Finally, the season was scheduled.
My column in mid-July for The Gazette stated: “I’ve got the Rox at 26-34, with the same winning percentage (.438) as a season ago.’’ Bootlickers believed the Rox would win 30-plus games and be included in the bonus, eight-team playoff setup.
Monfort did not refine his asinine extrapolation, instead shutting up and shutting down, and Bridich, of course, was too busy refusing to talk to the public and the press and proving that just because he was an Ivy Leaguer doesn’t make him a Major Leaguer.

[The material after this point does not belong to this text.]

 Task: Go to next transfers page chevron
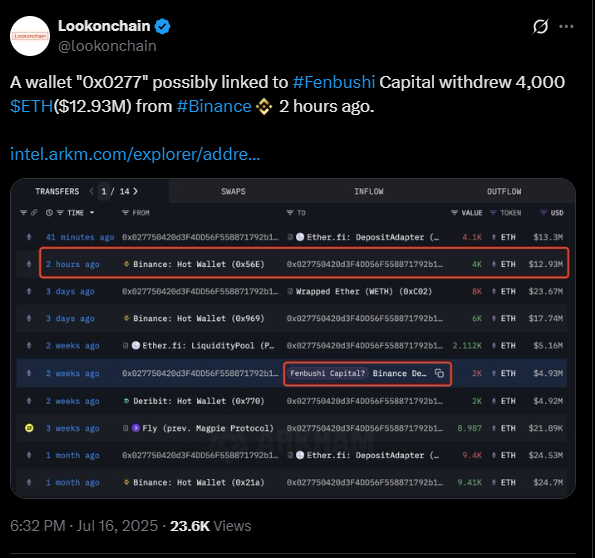[x=135, y=191]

“The Brain” was mindless in his relationship with future Hall of Famer Nolan Arenado, who, if Bridich stays, will be gone before or after next season, along with shortstop Trevor Story, who becomes an unrestricted free agent at 2021’s conclusion.
With Arenado trying to play through a serious shoulder injury and Story attempting to carry the impotent offense, and with only a legitimate three-man rotation and a bullpen that belonged in a bullring with the barber of Seville, the Rockies became overmatched 15 games into the shortened season.
Bridich dumped his $100 million veteran relievers, whose acquisitions now must make Monfort mad.
However, Monfort seemed more concerned this season about promoting his downtown office-hotel-entertainment complex, which costs more than lousy relievers, a defenseless first baseman and a passel of common players. The project’s name was virtually projected shoddily on the mound, behind home plate and down the baseline on the telecast of every home game.
The Rockies tanked, but not by design.
According to MLB Pipeline and other websites, the Rockies have baseball’s 28th to 29th worst minor league player system.
Monfort and Bridich should be humiliated and humbled enough to resign from their executive roles. But they won’t.
Byrnes and White have proven to be accomplished baseball administrators, particularly lately with the Dodgers and the Padres.
Monfort has to be a hands-off owner, and Bridich should be a send-off GM.
Dick, please let professionals take over the pile of Rox.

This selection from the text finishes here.